33. He aquí el tiempo; el abismo se abre. He aquí el rey de los reyes de las tinieblas. He aquí a la bestia con sus súbditos, diciéndose salvador del mundo. Se elevará con orgullo en los aires para ir hasta el cielo; será ahogado por el soplo de San Miguel Arcángel. Caerá, y la tierra, que desde hace tres días estará en continuas evoluciones, abrirá su seno lleno de fuego, él será sumergido para siempre con todos los suyos en los abismos eternos del infierno. Entonces el agua y el fuego purificarán la tierra y consumirán todas las obras del orgullo de los hombres y todo será renovado: Dios será servido y glorificado. 
IV 
Enseguida la Santa Virgen me dio, también en francés, la Regla de una nueva Orden religiosa.
Después de darme la Regla de esta nueva Orden religiosa, la Santa Virgen continuó así su Discurso:
"Si ellos se convierten, las piedras y las rocas se transformarán en trigo, las papas se encontrarán sembradas en los campos. ¿Hacéis bien vuestra oración, hijos míos?". Respondimos los dos:
"¡Oh! no, Señora, no muy bien".
"¡Ah! hijos míos, hay que hacerla bien, por la noche y por la mañana. Cuando no podáis hacer mejor, decid un Pater y un Ave María; y, cuando tengáis tiempo y podáis hacerla mejor, diréis más.
Sólo van algunas mujeres un poco ancianas a Misa; los demás trabajan en domingo todo el verano. Y en el invierno, cuando no saben qué hacer sólo van a Misa para burlarse de la religión. En Cuaresma van a la carnicería como perros.
"¿No habéis visto el trigo hachado a perder, hijos míos?".

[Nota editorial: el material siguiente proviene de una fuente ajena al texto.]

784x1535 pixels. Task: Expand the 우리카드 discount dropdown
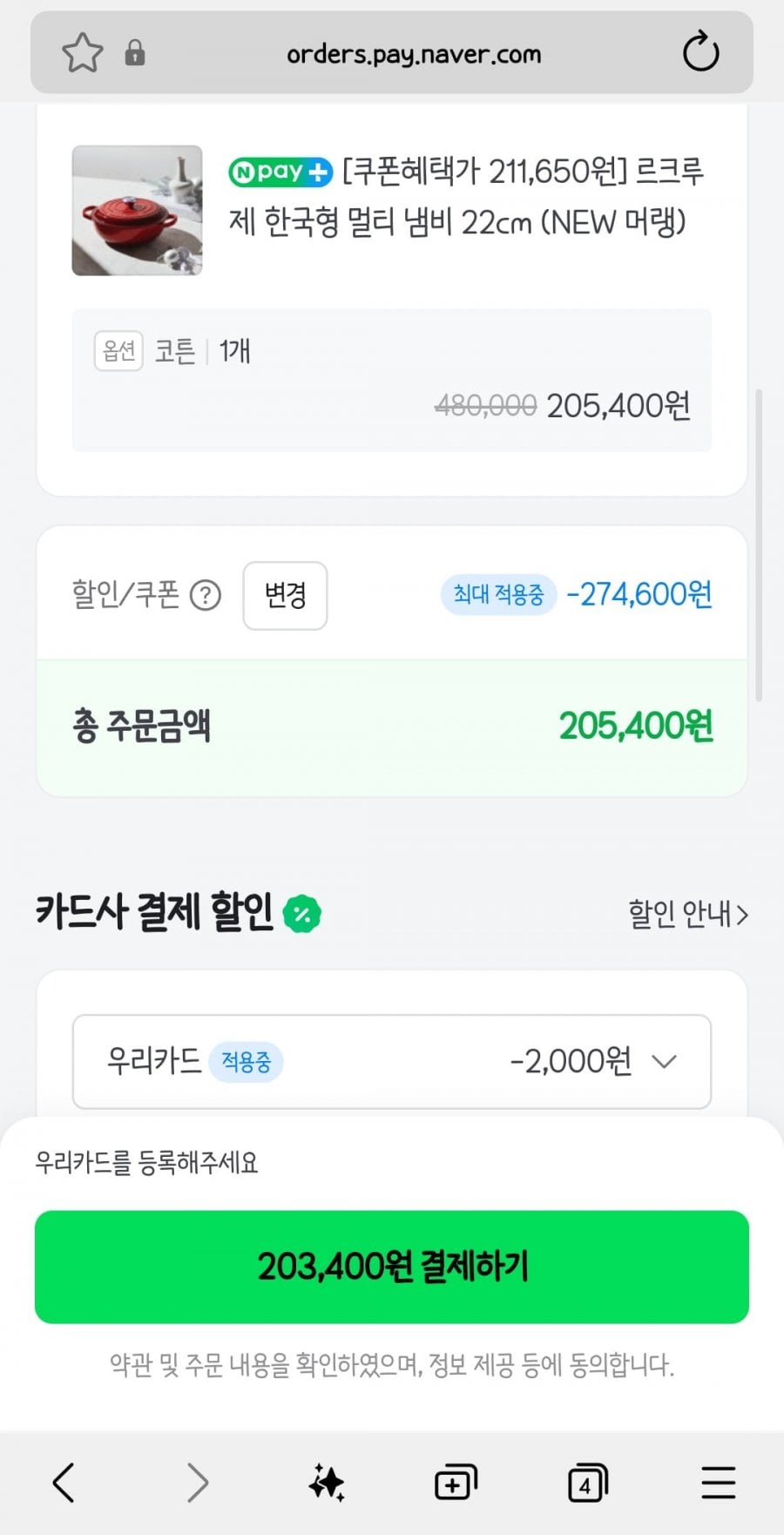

Los dos contestamos: —" ¡Oh! no, Señora".
La Santa Virgen dijo dirigiéndose a Maximin: "Pero tú, hijo mío, tú ‘ debes haberlo visto con tu padre una vez cerca de Con. El hombre del terreno dijo a tu, padre: "Venid a ver como mi trigo se arruina". Vosotros fuisteis. Tu padre tomó dos o tres espigas en su mano, las frotó, y cayeron hechas polvo. Luego, al volver, cuando no estábais a más de media hora de Corps, tu padre te dio un pedazo de pan diciéndote: Toma, hijo mío, come este año pues no sé quién comerá el año próximo si el trigo se hecha a perder".
Maximin respondió: —"Es verdad, Señora, no lo recordaba".
La Santísima Virgen ha terminado su discurso en francés: "Y bien, hijos míos, voso­tros lo transmitiréis a todo mi pueblo".
La Bellísima Señora atravesó el arroyo y, a dos pasos del arroyo, sin volverse hacia nosotros que la seguíamos (pues ella atraía con su esplendor y más aún por su bondad que me embriagaba, que parecía fundirme el corazón) nos dijo todavía:
"Y bien, hijos míos, vosotros lo transmitiréis a todo mi pueblo".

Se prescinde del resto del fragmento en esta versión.